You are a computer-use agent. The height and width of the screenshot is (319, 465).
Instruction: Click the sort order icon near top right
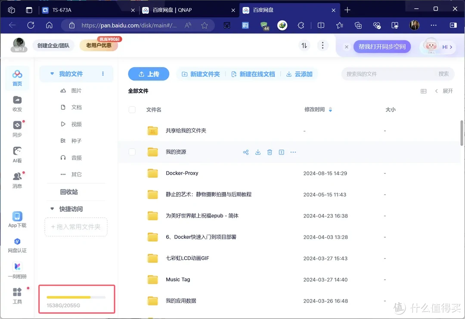(x=304, y=45)
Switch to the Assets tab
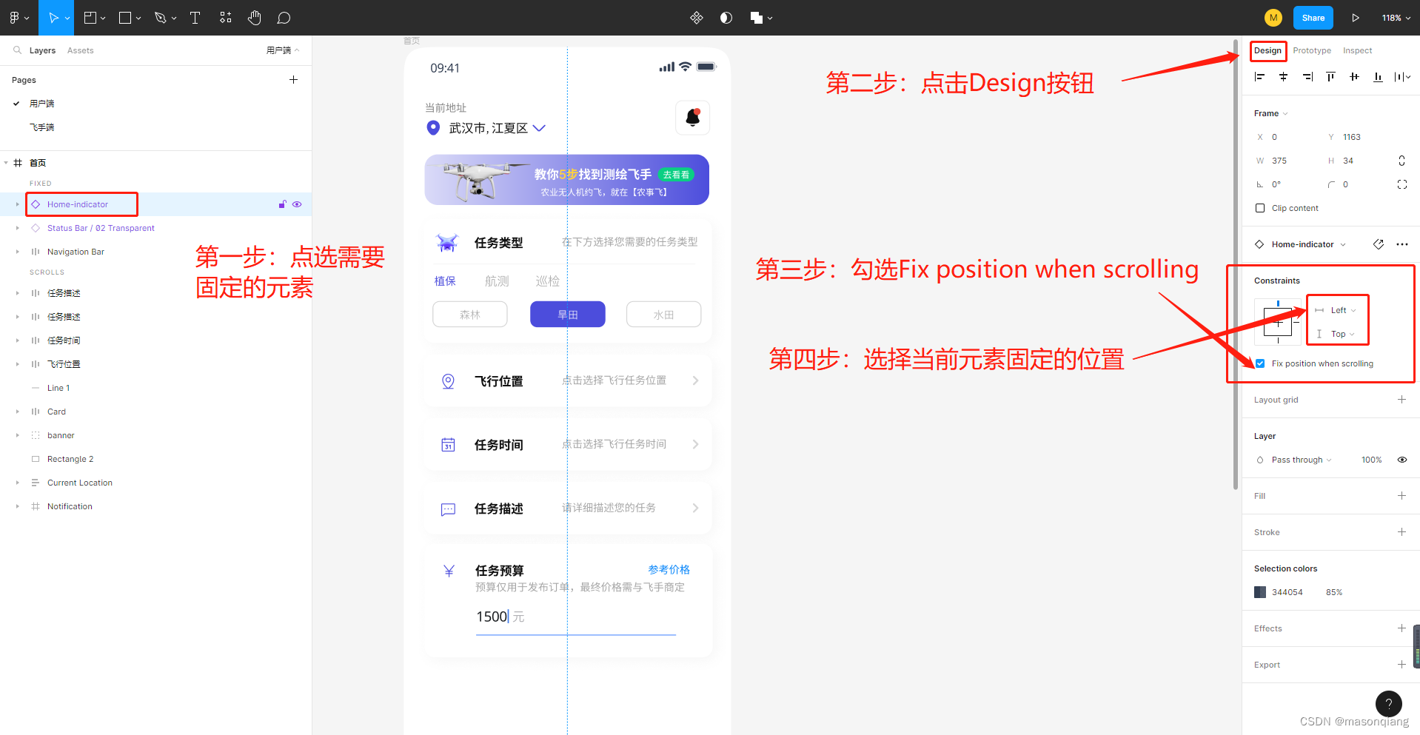The height and width of the screenshot is (735, 1420). coord(80,50)
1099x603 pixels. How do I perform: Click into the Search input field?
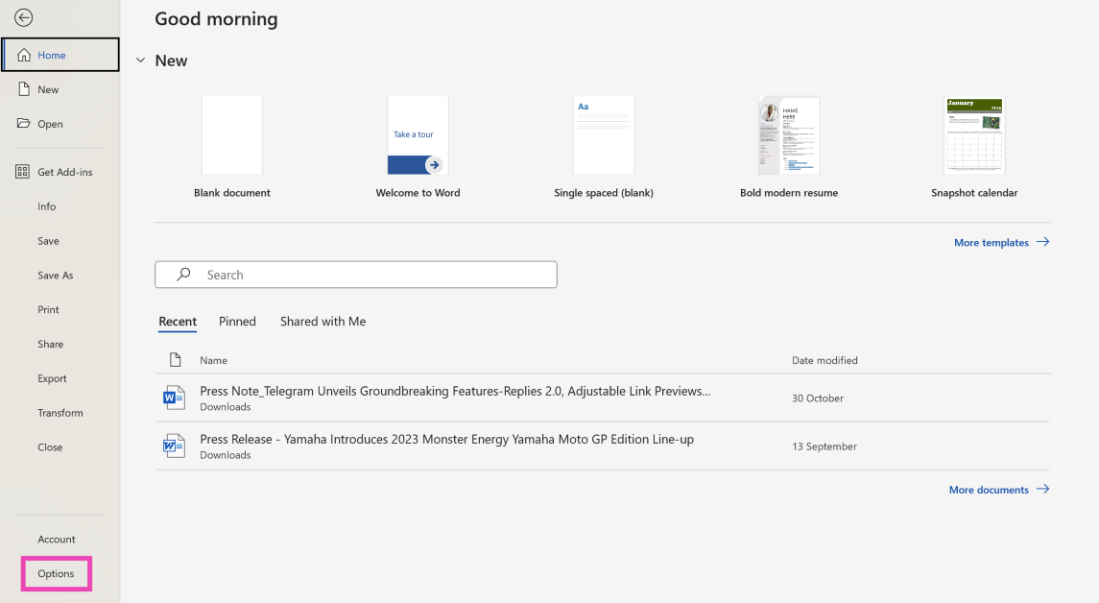374,275
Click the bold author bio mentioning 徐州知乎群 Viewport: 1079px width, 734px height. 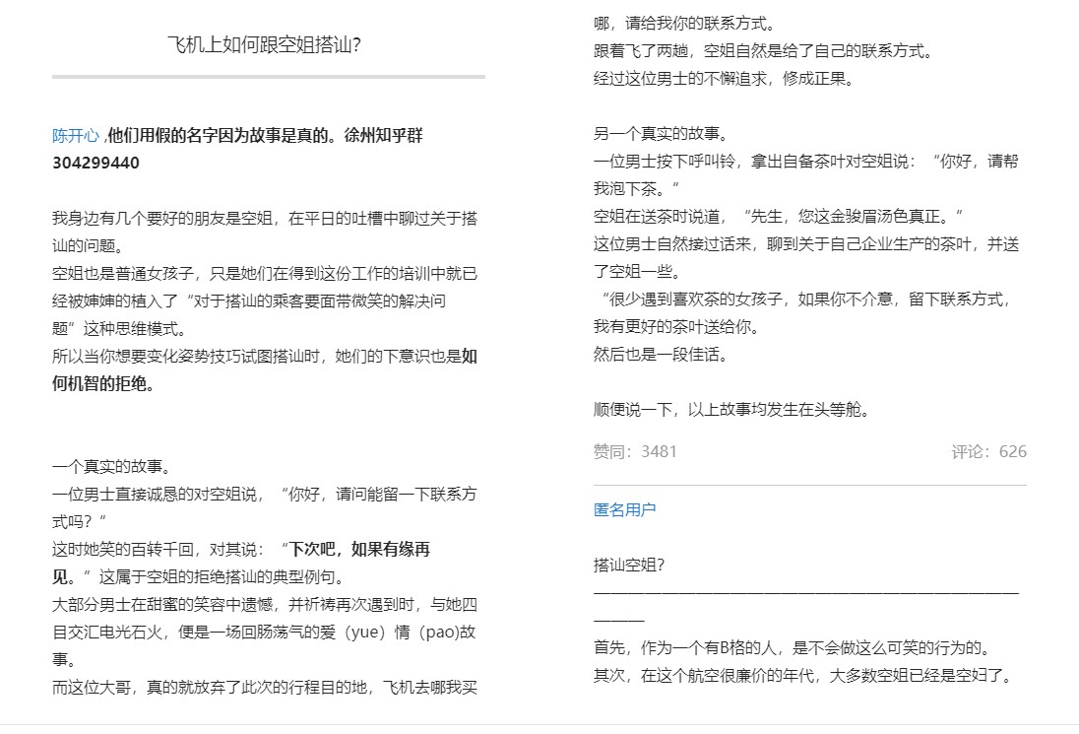(266, 136)
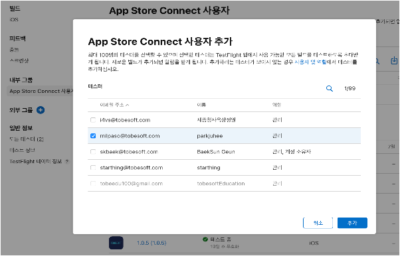Open the 스크린샷 feedback sidebar item
Viewport: 400px width, 256px height.
click(x=19, y=60)
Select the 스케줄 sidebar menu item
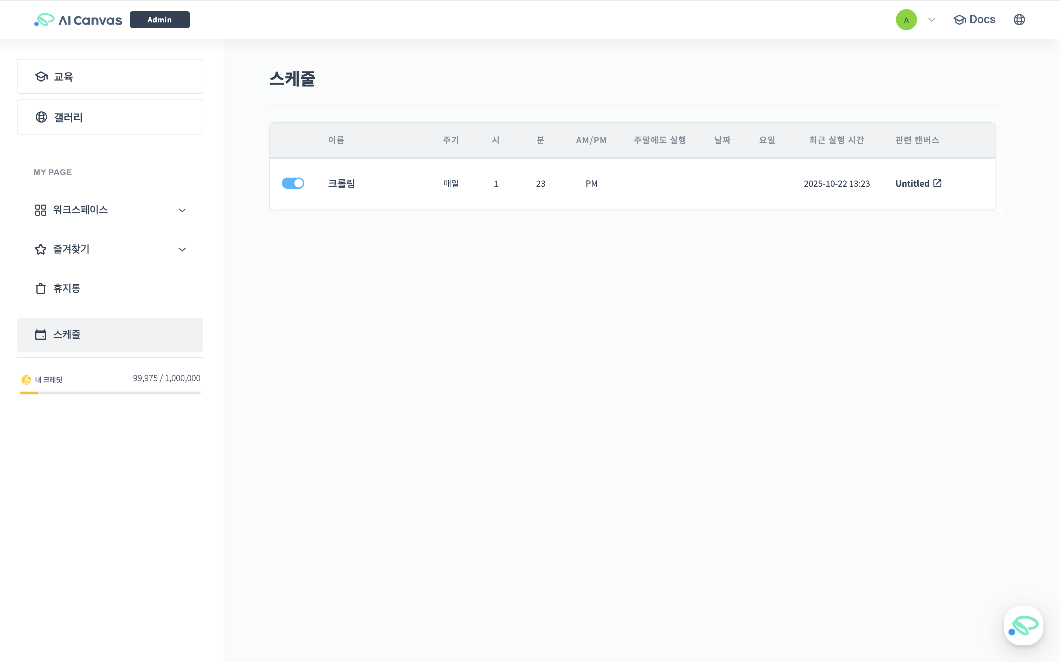 pyautogui.click(x=110, y=335)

**What is asked:** Starting from the beginning of the records and stopping after the line that contains "The height and width of the screenshot is (735, 1420).", repeat those lines with "Assets" swapped for "Settings" and nothing else altered. Leave out the pictures.

**Written solution:**
You are a computer-use agent. The height and width of the screenshot is (319, 465).
Instruction: Click the sort order icon near top right
(x=304, y=45)
Switch to the Settings tab
The height and width of the screenshot is (735, 1420). coord(80,50)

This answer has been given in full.